The thing I missed most while living in Asylumland was probably the chance to just lay in bed on a Saturday or Sunday morning and sleep in late. Such things never happened in Asylumland as bright and early, seven days a week even before the roosters crowed the institution staff started rolling their noisy carts up and down the halls as they got ready for another day beginning with breakfast at 7:00 sharp every morning.
And you know what else I missed? Real coffee containing real caffeine. You see, caffeine can be a trigger for those of us who suffer from anxiety so rather than deal with it, Asylumland didn't bother to serve it at all. Believe you me, even after years of being caffeine free there were mornings I would have been tempted to trade Irene and Sabrina both for a pot of fresh hot coffee, cream and sugar.
Tempted, I said. That doesn't mean I would have actually done it. Then again, nobody ever offered.
The day finally came when visitors arrived in Asylumland. Two men and three women dressed in business attire and three nurses, one male and two female. While the five in business attire walked around inspecting the building and poking their noses in patients rooms, the nurses took blood pressure readings, pulse rates and other vital signs from each and every one of us, with every single word spoken in a language than none of us living in Asylumland could speak.
Everyone tried to talk with them. They laughed, smiled and even talked back to us but none of us understood a word they said. Then the regular hospital staff would tell us to be quiet and allow them to do their jobs. Even most of the staff was unable to communicate with them with only Dr Stoner and a couple more actually seen carrying on conversations with them.
The general consensus was that these visitors were speaking more than one language. While those in business attire appeared to mostly speak French, the nurses spoke what appeared to us to be something like Polynesian, at least according to GI Joe who said he'd been stationed on some island somewhere and heard people talking like that.
We searched through a few of the old books we had lying around and learned that one of the very few places where French and Austronesian peoples are commonplace is Madagascar, a giant island off the southeast coast of Africa. I had always thought of Madagascar as being entirely tropical but Joe insisted that the central highlands were temperate and even had occasional snowfalls from time to time.
"Could it really be that a bunch of Americans are running an asylum half way around the world in Madagascar?" Janice asked. "Would they go to that extreme to get us out of the picture? Why not just kill us and get it over with?"
"Because the need might arise for them to bring us back," Joe answered.
"But what about the college students that teach here?" Sara asked. "Surely they're not in on it too."
"I doubt they're in on it," I answered, "but that would explain why Jessica told me she had so few options in finding places to get her college credits."
"You're right," Janice said, "back home she could teach in hospitals and clinics all over any city in the country."
"So do you really think we're in Madagascar?" Sara asked.

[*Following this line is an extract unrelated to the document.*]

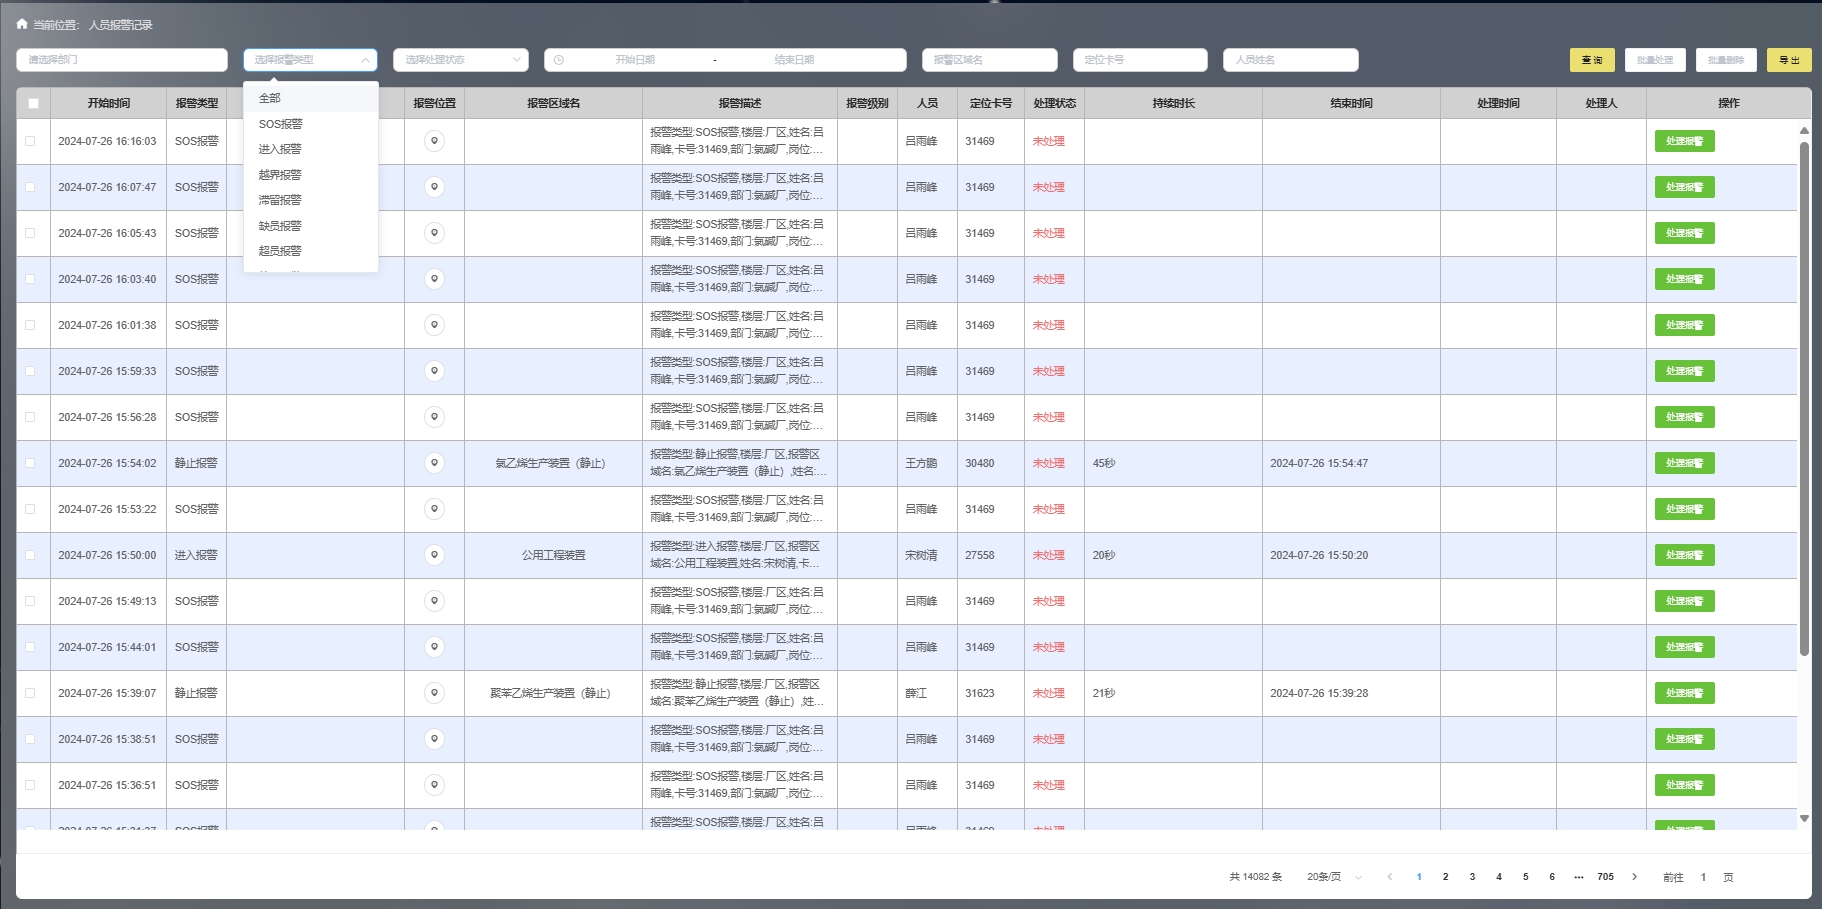
Task: View map location of the 15:50:00 alarm
Action: tap(434, 555)
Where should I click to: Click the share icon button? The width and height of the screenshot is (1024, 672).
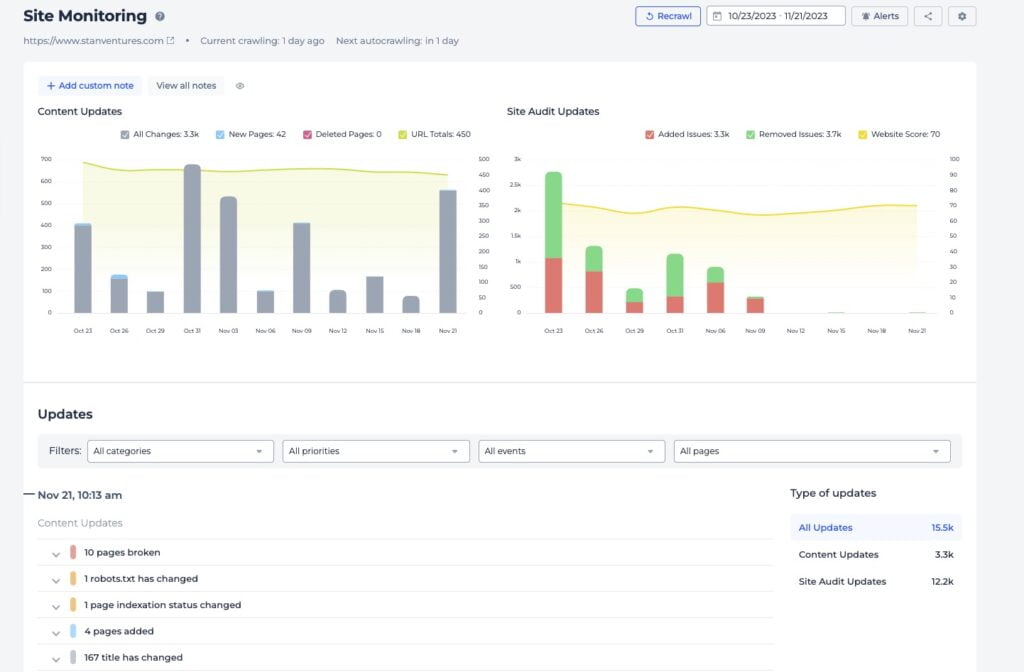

"That's my best guess," Joe answered. "I know the stars haven't looked right since I got here but as to where we really are..."
"You're right," I interrupted, "as to where we really are, we could be on another planet and right now it wouldn't make any difference, we'd still be just as lost."
"That," Janice said, "would explain why we don't have holidays and they won't tell us the date. If Christmas and new Years were to roll 'round in the middle of summer that would be a dead giveaway we're no longer in the Northern Hemisphere.
"Wow," Sara exclaimed, "and I just thought it was so we wouldn't know how long we've been here."